* Problem requirements: Can you return the records below exactly as they stand, but only from the first line through the one with "Given: Close the welcome window"?

* Data listing:
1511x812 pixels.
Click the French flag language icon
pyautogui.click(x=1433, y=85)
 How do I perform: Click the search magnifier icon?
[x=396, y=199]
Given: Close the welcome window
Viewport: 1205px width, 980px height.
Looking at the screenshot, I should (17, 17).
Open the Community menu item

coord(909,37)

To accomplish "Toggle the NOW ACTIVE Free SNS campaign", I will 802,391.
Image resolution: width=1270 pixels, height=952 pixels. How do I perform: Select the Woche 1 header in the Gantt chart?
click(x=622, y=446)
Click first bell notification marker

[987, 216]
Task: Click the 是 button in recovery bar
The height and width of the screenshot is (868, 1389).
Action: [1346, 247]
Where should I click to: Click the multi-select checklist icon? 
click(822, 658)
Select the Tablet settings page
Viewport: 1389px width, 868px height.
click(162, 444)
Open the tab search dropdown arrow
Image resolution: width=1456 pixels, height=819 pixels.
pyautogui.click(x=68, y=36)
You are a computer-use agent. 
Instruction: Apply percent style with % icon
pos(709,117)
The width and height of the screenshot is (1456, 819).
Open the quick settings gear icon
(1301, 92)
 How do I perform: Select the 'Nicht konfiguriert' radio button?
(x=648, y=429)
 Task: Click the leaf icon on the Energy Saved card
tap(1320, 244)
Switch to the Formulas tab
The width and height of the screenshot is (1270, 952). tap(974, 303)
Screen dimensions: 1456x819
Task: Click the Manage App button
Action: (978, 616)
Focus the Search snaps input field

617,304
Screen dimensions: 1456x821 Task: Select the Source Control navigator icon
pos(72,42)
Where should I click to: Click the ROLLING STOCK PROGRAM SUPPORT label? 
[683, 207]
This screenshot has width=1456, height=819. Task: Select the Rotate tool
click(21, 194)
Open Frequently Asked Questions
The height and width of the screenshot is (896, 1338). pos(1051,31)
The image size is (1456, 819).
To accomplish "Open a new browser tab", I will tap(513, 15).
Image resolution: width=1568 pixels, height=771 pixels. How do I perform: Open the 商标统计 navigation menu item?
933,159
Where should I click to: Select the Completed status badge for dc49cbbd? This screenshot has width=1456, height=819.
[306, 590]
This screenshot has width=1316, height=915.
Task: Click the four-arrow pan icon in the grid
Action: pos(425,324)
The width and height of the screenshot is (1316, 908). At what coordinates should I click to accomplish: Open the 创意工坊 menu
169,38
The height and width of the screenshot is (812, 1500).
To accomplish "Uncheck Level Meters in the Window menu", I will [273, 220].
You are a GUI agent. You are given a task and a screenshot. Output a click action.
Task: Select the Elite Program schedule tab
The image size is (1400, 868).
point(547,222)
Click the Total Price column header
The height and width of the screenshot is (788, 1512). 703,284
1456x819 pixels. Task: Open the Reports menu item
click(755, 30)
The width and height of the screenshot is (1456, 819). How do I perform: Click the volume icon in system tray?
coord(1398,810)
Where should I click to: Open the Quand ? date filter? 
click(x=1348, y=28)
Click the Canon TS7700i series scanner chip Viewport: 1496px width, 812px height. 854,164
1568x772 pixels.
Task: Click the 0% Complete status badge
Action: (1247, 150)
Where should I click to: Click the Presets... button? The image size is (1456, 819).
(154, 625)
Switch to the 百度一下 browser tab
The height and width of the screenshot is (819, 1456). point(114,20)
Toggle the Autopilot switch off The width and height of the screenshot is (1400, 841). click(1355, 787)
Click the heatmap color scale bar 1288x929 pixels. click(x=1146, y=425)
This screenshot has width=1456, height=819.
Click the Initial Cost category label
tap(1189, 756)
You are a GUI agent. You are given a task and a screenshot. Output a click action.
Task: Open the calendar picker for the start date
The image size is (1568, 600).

* Response to this exercise:
1511x812 pixels.
Click the French flag language icon
pyautogui.click(x=1433, y=85)
 How do I perform: Click the search magnifier icon?
[x=396, y=199]
Given: Close the welcome window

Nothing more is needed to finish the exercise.